Un'ansia con cui vivi da giorni. Prima un sasso nella scarpa, quando tuo padre ha cominciato a tossire, qualche linea di febbre, il respiro più corto; poi un timore reale, la saturazione del sangue sballata, l'ambulanza chiamata contro il suo stesso parere, l'ostinazione affinché fosse curato; infine il precipitare nell'emergenza, le telefonate dal Pronto Soccorso, il ricovero in reparto, l'attesa infinita delle chiamate di un medico, le notizie a spizzichi e bocconi di ciò che sta succedendo ("Gli abbiamo messo il casco, è stazionario". "Sì è aggravato, lo dobbiamo intubare e sedare". "Qui non c'è più posto, lo dobbiamo trasferire in Germania". "Si sono liberati due letti, lo teniamo a Bergamo"...).
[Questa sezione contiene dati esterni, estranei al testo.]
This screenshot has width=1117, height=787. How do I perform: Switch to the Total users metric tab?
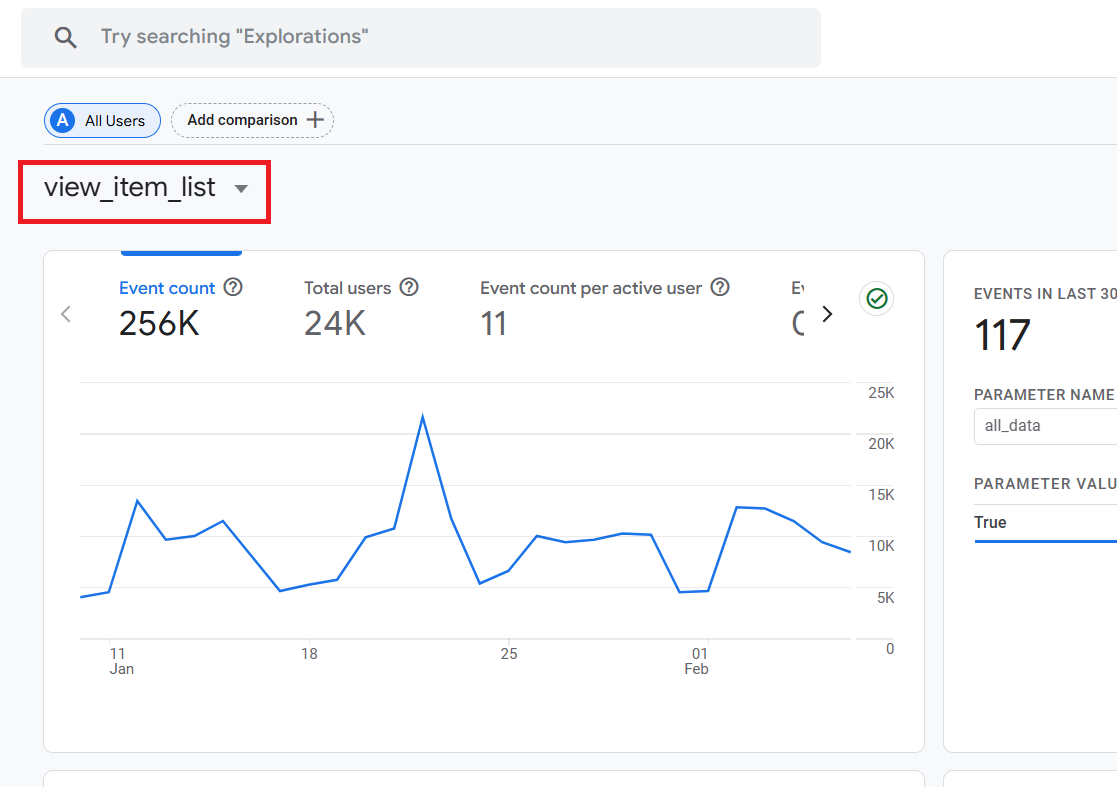347,288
Diciamo tutti "capisco", ma non capiamo affatto. Finché non ci sei dentro, finché non provi sulla tua pelle cosa succede, finché nelle vene non circola quello star appesi al buio, in apprensione per qualcuno che ti è veramente caro, restiamo spettatori di un dramma nudo.
Io per primo - pur se mi è capitato di essere al tuo posto, sebbene in circostanze diverse - non ho contezza di ciò che provi davvero.
Si è soli, in questo tempo. Solo tuo padre, in un letto di ospedale. Sola tu, che non trovi pace un momento. Sola tua madre, nella stanza accanto. Sola tua sorella, nonostante la sua famiglia, i figli, il marito.
Una solitudine che schiaccia, a cui posso dare voce, non un sollievo, tanto meno una spiegazione (perché di fronte a questo, di fronte a ciò che capita a migliaia di persone in questi giorni, la ragione, la filosofia e persino la religione, hanno il pudore del giudizio sospeso, l'eterno responso alle domande di Giobbe, che dolore e sofferenza sono un mistero).
Perciò resto qui, muto, facendo l'unico gesto, seppur ideale, che posso: cingerti le spalle, abbracciarti, sentirmi fraterno nel dolore, anche se non è paragonabile al tuo.
P.S. Zero certezze. Sono quelle che ho, dopo quarantacinque giorni nel mezzo del tornado.
Aperture sì, aperture no. Chiudiamo tutto no, chiudiamo tutto sì. Mascherine no, mascherine sì. Virus nell'aria no, virus nell'aria forse, almeno un po'.
E così via, ogni giorno la sua pena e una lezione nuova, spesso a smentire la precedente.
Di certo abbiamo perso le parole e ci tocca cercarne di nuove, per raccontare ciò che sta accadendo.
Lo scrittore Raul Montanari sostiene che ne abbiamo abusato, adoperandole all'eccesso ("Spingendole al massimo, fino al tetto" dice lui, con una bella espressione, mimandola pure con le mani, "Sono stanco da morire". "Chiuso in casa impazzisco". "Stanotte non ho chiuso occhio"...), ricorrendo all'iperbole per descrivere ciò che è normale, spacciandolo per straordinario.
Così ora, con lo straordinario diventato concreto, non abbiamo più il vocabolario, lo abbiamo sprecato (quasi) tutto. Di contro, questo tempo gramo ci regala un'occasione: rimediare, ridando alle parole un peso, oltre che un significato.